On this day in 8239 BC, the Universe is imagined into existence by two void-dwelling Gods, according to the Mayan "long-count" calendar. FYI, this same calendar lists December 21st, 2012 AD as the day that the Universe will come to an end... So smoke'em if ya got'em!
On this day in 1956, new-fangled rock-and-roller Elvis Presley creates a nationwide panic when he goes on The Milton Berle Show and performs a swivel-hipped rendition of his cover tune classic, Houndog. Later that night, pretty much anywhere within a five mile radius of a television set, if you went outside and breathed in deep, you could smell the faint aroma of sopping wet panties hanging in the air.
On this day, in 1968, at 12:16 am Pacific Standard Time, Sirhan Sirhan shoots Bobby Kennedy (or not), who dies the next day. JFK, RFK, MLK, John Lennon... Hey! How come these whack-job lone gunmen only succeed when they go after liberals? God must be a conservative, I guess.
On this day in 1933, U.S. Congress abrogates the gold standard by enacting a joint resolution (48 Stat. 112) nullifying the right of creditors to demand payment in gold. This is one of those historical "wrong turns" Ron Paul is always harping on about.
On this day in 1963, British Secretary of State for War John Profumo resigns after it comes to light that he's been shagging sexy, commie-connected call girl Christine Keeler. The scandal is popularly known as the Profumo Affair. Why it isn't called the Keeler Kerfuffle, I have no idea.
On this day in 1967, the Six-Day War begins when the Israeli air force launches (ahem) simultaneous pre-emptive attacks on the air forces of Egypt and Syria.
On this day in 1977, the Apple II, one of the first personal computers, goes on sale. So... have you ever wondered what that "apple with a bite out of it" logo means? Or why the first Apple computer sold for $666? So have these guys.

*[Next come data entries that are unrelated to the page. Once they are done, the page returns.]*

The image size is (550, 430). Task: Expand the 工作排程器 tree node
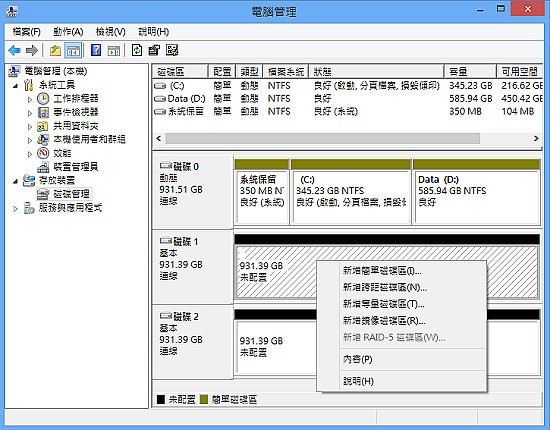point(30,99)
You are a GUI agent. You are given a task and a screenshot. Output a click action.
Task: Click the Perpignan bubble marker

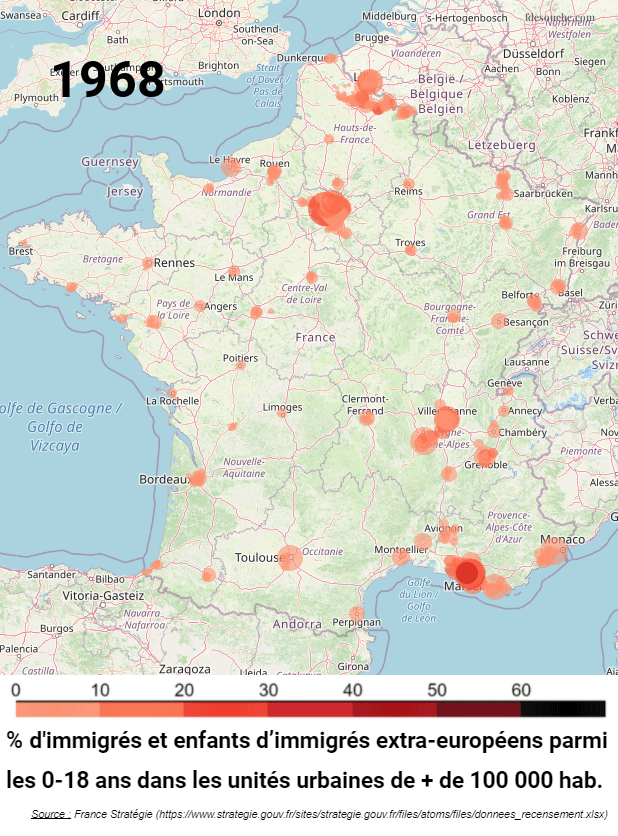coord(356,613)
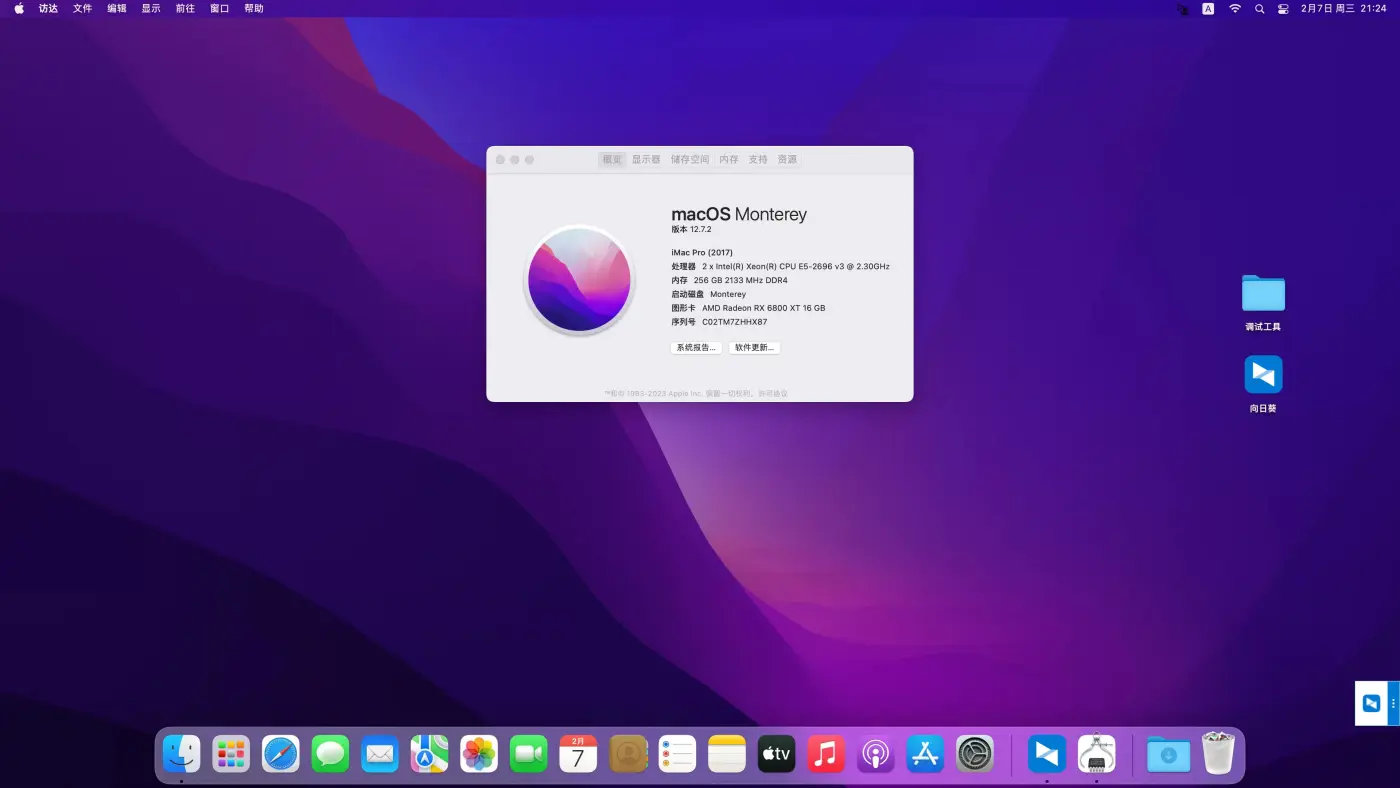Open the Photos app in Dock

coord(479,754)
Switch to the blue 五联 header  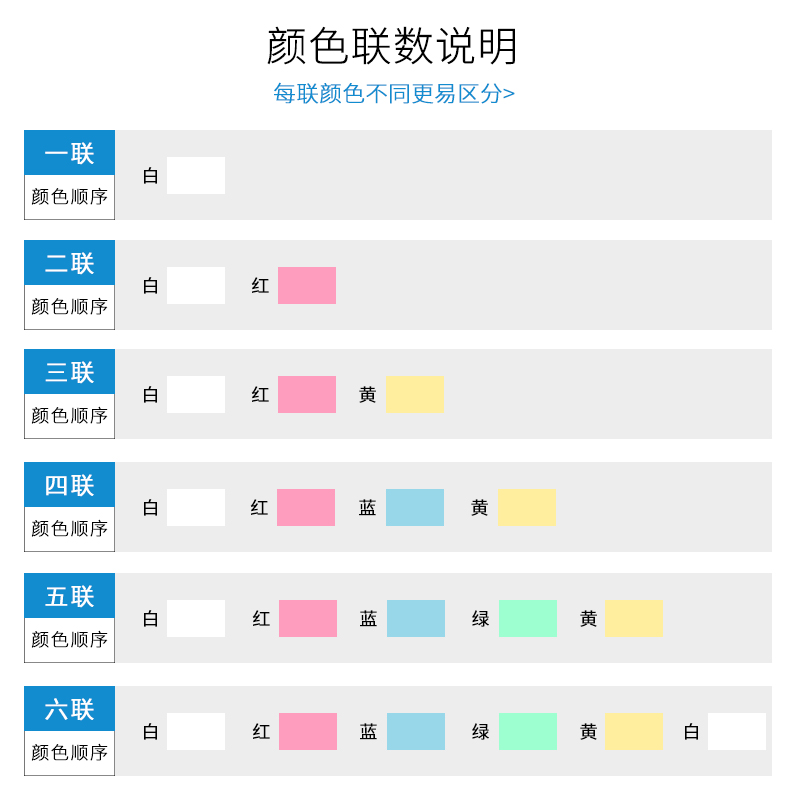tap(70, 596)
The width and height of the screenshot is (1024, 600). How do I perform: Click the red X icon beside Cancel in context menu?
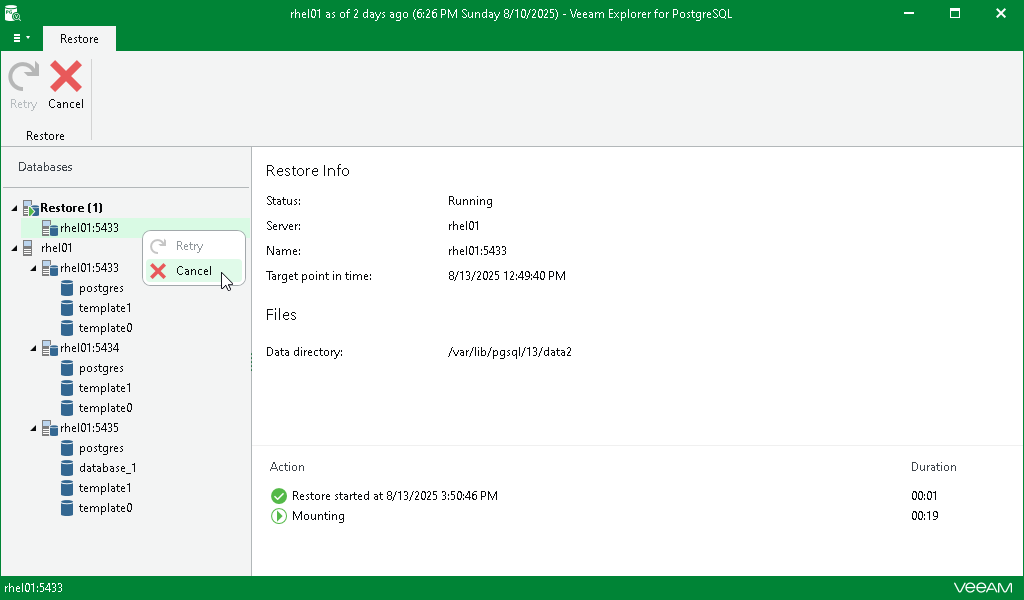158,271
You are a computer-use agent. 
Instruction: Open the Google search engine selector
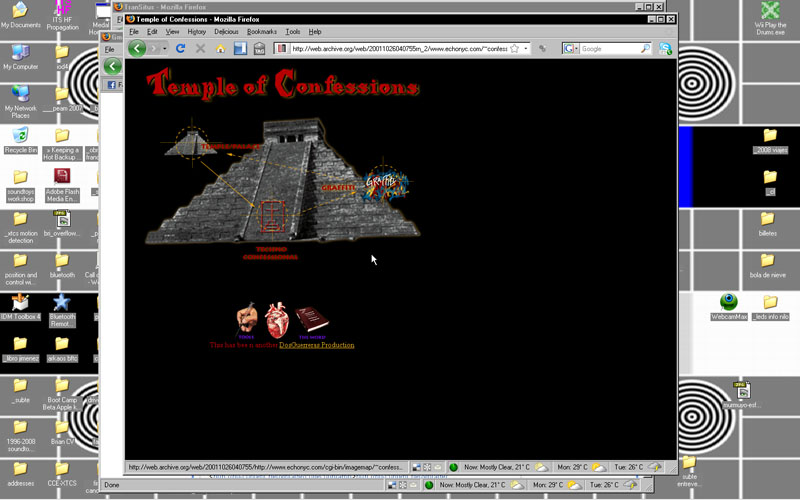571,48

On this day in 1981, the Centers for Disease Control and Prevention report that five people in Los Angeles, California have a rare form of pneumonia seen only in patients with weakened immune systems, in what turns out to be the first recognized cases of AIDS.
On this day in 1989, a single man halts the progress of a column of advancing tanks for over half an hour during the Tiananmen Square massacre. You gotta hand it to him. He was one ballsy fucker, and that's for damn sure.
On this day in 2004, after nearly 16 years out of office and out of the public eye, President Ronald Reagan dies at 93 years old. He is the oldest serving and the longest-living of all American Presidents. The heavily stage-managed media spectacle that followed Reagan's passing was, simply put, astonishing in its mercenary zeal. I wrote some good editorials about it, back in the day. If anybody asks, I'll email them. Also, don't worry... I hope to get some new quality writing done soon, so I can stop reveling in my former glories.